Metin Parçası:
************

Baskıcı ve yapmacık kavram. Toplum güya ahlak ister. Bireyse ahlaksız olur. Evet.
insanı seri katil yapabilir mi, merak ettiğim topluluk.
Benimkini bulamıyorum.
sıkıntılı bir terim.

insanlardan oluşmasına rağmen insanların en büyük düşmanıdır aynı zamanda. sizi yapmak istemediğiniz şeyleri yapmaya zorlar mesela. ne kadar samimiyetsiz olduğun önemli değildir. bunları da nezaket kurallarına dayandırır.

mesela tanıdığın bir insanla karşılaştıysan, toplum o insana sen her ne kadar onun sikinde olmasan da hal-hatır sormasını söyler. size ise ne kadar kötü durumda olursanız olun; iyi olduğunuzu söylemenizi.

kısacası toplum denilen illet insanlar topluluğu olmasına rağmen; yarattığı olgular ile insanları birbirinden olabildiğince uzaklaştıran, yine aynı insanları maskeler takıp olmadıkları kişiler haline bürünmeye zorlayan aptal bir olgudan başka birşey değildir.
bireylerin bir arada kalabilmek için uğruna öldürdükleri heves topluluğudur.

************

Sıralanan Girdiler:
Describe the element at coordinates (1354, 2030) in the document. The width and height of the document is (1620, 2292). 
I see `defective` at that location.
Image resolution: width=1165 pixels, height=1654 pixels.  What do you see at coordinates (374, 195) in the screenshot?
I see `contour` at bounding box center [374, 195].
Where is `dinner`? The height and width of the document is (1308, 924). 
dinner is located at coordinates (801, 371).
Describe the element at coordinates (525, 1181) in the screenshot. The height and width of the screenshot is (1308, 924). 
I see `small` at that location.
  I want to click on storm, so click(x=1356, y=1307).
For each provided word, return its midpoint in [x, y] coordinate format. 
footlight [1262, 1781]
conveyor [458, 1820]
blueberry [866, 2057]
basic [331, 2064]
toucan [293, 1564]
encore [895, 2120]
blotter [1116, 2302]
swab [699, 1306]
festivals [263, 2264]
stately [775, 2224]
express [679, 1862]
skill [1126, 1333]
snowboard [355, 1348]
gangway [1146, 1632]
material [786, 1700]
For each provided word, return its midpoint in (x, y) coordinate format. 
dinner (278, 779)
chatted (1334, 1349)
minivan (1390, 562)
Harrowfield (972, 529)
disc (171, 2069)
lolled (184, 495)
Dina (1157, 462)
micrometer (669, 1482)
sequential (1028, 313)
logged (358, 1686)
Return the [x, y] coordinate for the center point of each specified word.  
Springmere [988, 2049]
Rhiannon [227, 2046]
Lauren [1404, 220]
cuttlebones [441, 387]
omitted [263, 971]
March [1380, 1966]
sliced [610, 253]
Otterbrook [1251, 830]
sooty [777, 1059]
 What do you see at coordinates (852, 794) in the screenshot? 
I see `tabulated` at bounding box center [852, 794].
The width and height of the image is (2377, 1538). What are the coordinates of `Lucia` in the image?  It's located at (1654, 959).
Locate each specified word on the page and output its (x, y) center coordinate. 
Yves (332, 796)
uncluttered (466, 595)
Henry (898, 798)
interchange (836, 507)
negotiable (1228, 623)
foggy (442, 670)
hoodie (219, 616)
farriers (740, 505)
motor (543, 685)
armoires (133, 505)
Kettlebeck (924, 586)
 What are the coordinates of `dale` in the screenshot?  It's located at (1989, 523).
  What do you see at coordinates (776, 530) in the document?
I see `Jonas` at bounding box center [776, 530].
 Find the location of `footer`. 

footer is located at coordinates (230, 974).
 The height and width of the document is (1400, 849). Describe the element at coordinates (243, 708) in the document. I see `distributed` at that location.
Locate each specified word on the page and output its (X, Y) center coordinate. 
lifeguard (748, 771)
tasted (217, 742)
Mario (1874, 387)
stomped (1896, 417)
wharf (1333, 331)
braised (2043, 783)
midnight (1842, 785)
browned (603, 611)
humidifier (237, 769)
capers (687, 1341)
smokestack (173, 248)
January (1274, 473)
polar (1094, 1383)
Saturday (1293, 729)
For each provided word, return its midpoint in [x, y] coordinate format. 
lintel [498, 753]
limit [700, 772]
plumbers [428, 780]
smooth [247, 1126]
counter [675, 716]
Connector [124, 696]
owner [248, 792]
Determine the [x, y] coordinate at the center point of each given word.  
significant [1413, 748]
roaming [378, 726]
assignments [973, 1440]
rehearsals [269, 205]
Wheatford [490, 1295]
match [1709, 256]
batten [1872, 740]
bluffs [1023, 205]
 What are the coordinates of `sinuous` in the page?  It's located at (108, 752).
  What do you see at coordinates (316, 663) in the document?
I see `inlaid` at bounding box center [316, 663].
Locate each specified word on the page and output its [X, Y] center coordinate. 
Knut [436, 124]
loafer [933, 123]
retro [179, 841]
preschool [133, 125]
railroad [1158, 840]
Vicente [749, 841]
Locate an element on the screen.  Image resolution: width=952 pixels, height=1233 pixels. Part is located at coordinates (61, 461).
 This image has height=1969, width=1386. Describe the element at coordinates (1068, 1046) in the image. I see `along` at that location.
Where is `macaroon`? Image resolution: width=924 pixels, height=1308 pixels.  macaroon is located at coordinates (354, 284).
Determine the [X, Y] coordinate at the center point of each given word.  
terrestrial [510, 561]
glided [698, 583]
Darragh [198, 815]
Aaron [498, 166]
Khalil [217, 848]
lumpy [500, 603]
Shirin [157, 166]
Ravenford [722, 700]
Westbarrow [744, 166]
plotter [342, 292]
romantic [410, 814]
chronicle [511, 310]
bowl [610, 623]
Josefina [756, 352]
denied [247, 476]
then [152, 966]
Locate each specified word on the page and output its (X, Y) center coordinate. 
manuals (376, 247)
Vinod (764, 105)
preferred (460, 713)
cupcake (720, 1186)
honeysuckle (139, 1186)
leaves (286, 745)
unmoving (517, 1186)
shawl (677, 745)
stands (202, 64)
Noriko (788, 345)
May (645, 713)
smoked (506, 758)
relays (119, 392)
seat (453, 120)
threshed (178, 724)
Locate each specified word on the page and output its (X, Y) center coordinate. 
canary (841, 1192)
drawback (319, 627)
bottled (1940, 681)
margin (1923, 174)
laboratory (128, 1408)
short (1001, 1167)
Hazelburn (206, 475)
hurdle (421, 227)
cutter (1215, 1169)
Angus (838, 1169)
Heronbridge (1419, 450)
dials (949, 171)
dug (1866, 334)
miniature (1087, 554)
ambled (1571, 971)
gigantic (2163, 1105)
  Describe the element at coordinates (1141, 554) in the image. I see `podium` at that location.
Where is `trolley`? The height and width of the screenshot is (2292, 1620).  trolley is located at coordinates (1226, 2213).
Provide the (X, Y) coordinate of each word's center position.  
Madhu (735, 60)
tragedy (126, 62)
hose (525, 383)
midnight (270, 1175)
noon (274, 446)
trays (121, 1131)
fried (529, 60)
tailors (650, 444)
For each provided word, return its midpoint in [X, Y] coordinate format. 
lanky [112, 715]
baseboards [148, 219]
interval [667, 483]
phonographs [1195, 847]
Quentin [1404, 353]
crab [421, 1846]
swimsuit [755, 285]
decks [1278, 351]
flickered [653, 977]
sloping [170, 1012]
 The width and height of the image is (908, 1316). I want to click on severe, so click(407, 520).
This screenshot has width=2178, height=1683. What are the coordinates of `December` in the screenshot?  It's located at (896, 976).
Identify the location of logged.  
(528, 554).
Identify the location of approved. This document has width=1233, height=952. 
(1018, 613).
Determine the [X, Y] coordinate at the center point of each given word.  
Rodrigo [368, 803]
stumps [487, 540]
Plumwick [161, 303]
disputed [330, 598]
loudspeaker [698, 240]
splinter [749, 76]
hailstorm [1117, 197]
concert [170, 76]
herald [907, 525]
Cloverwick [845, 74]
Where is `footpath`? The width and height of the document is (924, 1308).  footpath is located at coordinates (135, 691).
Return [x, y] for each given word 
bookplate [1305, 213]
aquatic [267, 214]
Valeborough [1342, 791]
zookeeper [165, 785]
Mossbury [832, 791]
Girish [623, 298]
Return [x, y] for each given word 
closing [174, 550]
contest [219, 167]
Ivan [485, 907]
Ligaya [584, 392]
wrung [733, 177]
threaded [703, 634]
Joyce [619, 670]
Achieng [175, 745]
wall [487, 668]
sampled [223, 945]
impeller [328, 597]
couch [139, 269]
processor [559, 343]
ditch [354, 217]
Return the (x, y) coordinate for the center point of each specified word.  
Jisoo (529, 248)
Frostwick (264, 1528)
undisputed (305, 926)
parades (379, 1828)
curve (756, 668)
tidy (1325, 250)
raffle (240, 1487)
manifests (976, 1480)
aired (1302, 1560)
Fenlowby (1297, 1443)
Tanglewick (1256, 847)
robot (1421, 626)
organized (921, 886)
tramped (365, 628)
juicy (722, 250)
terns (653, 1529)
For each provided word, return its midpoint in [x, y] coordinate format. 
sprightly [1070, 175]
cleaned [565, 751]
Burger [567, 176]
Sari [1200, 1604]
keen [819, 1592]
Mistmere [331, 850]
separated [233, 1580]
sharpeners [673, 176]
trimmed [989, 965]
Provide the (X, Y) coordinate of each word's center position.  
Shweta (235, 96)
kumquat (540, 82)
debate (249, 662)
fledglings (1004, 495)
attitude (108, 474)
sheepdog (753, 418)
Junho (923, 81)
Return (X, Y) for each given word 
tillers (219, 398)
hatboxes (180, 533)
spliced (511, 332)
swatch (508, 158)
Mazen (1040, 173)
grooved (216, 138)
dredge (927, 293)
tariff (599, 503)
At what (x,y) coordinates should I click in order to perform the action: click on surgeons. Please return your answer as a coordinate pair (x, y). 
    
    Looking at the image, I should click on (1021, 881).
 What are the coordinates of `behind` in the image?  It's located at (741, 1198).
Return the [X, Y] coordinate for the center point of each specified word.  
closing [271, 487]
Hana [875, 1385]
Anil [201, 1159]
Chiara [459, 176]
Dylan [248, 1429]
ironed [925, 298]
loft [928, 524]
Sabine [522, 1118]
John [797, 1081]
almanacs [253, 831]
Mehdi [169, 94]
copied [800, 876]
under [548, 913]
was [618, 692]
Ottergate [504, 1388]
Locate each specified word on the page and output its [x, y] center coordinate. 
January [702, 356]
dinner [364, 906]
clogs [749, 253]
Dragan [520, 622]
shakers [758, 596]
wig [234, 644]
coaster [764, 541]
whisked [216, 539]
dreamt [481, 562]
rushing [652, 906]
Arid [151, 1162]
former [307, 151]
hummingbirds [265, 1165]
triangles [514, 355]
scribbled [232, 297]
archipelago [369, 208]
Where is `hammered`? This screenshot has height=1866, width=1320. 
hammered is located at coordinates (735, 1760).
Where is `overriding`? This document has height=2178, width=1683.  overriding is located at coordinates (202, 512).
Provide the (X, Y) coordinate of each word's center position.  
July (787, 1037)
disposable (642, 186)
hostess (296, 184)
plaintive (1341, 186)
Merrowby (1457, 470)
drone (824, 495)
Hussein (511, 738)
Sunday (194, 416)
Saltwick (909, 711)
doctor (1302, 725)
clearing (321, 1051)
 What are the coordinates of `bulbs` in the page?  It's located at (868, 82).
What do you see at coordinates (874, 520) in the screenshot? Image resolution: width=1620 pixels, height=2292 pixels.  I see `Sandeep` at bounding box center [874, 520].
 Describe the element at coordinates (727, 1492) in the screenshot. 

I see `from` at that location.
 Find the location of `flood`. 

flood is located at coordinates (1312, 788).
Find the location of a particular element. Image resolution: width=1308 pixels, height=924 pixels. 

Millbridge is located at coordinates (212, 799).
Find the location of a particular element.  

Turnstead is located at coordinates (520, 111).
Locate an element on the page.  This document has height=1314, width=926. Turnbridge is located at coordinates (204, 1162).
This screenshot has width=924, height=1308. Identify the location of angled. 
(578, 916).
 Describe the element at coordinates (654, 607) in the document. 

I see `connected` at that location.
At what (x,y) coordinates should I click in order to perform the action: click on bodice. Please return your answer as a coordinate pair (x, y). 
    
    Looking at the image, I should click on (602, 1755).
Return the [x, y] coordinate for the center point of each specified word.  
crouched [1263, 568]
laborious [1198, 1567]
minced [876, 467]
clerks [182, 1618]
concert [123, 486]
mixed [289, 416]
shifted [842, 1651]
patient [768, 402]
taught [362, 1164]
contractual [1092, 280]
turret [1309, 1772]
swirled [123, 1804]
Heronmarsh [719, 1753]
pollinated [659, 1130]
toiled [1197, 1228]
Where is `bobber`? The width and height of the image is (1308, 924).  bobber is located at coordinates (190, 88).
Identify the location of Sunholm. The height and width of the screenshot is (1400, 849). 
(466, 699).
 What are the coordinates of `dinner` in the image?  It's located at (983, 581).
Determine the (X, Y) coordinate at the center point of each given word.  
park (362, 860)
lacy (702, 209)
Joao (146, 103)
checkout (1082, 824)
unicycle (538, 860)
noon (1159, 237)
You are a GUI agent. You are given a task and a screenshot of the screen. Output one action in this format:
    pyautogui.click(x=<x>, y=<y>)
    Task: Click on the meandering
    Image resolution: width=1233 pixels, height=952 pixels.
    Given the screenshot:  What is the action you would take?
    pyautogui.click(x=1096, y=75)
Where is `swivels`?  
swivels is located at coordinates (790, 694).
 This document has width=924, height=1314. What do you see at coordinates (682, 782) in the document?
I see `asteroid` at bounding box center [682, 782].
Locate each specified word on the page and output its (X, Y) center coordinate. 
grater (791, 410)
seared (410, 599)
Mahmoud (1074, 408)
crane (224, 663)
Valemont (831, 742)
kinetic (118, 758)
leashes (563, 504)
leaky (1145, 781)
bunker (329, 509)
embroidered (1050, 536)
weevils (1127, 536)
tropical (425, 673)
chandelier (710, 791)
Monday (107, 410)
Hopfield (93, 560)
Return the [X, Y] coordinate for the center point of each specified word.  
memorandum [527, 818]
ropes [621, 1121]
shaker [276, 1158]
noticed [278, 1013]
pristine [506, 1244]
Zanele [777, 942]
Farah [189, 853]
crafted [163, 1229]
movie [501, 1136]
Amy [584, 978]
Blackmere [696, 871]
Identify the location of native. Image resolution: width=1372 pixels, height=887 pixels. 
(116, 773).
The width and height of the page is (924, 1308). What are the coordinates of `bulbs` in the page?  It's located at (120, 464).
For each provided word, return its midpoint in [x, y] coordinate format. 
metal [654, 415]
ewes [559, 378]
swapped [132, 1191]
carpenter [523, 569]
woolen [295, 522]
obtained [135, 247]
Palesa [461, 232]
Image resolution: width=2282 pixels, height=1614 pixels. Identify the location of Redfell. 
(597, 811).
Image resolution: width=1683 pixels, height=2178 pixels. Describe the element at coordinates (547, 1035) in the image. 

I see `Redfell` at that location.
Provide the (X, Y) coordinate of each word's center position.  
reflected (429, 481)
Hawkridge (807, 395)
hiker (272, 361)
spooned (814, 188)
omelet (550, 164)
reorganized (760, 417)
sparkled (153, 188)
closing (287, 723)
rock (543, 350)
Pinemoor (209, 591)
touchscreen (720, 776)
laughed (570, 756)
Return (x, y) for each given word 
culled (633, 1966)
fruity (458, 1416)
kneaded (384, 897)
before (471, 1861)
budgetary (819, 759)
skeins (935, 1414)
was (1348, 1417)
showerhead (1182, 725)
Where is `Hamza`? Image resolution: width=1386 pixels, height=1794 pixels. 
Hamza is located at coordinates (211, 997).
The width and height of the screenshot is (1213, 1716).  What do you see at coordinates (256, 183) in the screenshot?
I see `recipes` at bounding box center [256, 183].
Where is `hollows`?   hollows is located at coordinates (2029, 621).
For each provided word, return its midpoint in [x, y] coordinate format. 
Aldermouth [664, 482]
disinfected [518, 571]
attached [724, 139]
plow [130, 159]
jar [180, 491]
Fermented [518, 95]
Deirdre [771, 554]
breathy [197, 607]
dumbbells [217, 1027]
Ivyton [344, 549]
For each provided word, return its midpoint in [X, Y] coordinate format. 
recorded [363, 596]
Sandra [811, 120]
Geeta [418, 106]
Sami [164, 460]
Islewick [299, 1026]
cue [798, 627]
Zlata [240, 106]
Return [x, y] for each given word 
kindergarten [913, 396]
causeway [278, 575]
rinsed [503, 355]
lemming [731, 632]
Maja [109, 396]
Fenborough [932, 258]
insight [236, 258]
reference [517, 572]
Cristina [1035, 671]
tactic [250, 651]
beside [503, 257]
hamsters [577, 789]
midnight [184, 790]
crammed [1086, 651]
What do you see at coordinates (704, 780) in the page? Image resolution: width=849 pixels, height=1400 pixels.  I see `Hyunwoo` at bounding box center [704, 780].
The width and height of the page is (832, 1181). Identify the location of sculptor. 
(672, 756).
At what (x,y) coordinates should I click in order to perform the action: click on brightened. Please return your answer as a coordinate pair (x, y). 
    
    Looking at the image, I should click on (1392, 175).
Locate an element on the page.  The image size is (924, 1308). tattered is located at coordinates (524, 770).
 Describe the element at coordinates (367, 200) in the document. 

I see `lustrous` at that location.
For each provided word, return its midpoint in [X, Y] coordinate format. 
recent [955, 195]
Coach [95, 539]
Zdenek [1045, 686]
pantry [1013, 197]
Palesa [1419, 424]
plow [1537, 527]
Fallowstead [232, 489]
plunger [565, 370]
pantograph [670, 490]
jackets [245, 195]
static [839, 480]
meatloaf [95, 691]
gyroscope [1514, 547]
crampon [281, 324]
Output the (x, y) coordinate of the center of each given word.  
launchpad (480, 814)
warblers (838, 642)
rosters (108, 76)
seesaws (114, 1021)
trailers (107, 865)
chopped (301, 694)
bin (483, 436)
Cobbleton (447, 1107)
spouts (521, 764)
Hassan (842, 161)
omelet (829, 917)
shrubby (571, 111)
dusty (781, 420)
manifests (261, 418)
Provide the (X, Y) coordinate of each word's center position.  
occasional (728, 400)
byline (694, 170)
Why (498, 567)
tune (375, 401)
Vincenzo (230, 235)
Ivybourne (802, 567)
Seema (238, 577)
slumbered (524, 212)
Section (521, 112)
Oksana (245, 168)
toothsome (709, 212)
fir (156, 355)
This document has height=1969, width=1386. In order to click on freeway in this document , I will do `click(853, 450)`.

************

Toplum üzerine yazılmış metni, son cümlesinden sonra ele alarak sürdürünüz.

Yazılı Yanıt:
Toplum bir amaç uğruna, bir değer uğruna, bir inanç uğruna biraraya gelmiş fikirler, insanlardır. Çünkü biz her insanın bir fikir olduğunu biliriz ama iyi ama kötü ama düzelmek için zamanını bekleyen yaşam.
Bugün görüldüğü üzere her düşüncenin her fikrin serbest olduğu yer değildir toplum özgürlüğünün benim yaşamıma kötü bir müdahalesi olmayıp o zaman inanç serbestisinden bahsedebileceğimiz şeydir. Yani küresellikten uzakta ama aynı zamanda yalnızlıktan uzakta yalın bir haldir.
Yaşasın antisosyallik.
''Sağırlaşmış bir toplumun içinde yaşıyoruz. Toplumu sağırlaştıran devasa bir sistem var karşımızda: çirkin, kirli, çürümüş, kokan, gürültülü bir sistem. Sistemin gürültüsü içinde sağırlaşma, sağırlaşmanın ‘dokunma’yı dışlayan yapısında yalnızlaşma…''
"insanî değerler bakımından düşük düzeyde olan bireyler ve toplumlar, başkalarından ne koparabilecekleri, bu açıdan yüksek düzeyde olanlar ise başkalarına ne verebilecekleri üzerinde yoğunlaşırlar. insanlık tarihindeki çekişmelerin ve geliştirilen sosyal düzenlerin özü de bu iki noktadan bağımsız değildir."
Sürekli konuşan. Herkesi eleştiren bir grup. Nedir bu toplumdan çektiğimiz.
Belli bir bölge içinde birbirleri ile etkileşime geçen ve bir kültürü paylaşan insan topluluğu.
Başka bir görüşe göre ise;
farklı kültür ve sınıflardan gelen bireylerin bir araya gelerek oluşturduğu kamusal düzen.
ihtiyaçtan doğan bir şey. insan tek başına yaşayamaz. belirli konularda birbirine ihtiyaç duyarlar. böylece bir araya gelirler.yapı büyüdükçe yeni ihtiyaçlar doğar.platon'un devletinde basit manada toplum nasıl meydana gelir izah edilir.
insanlar kalabalığı.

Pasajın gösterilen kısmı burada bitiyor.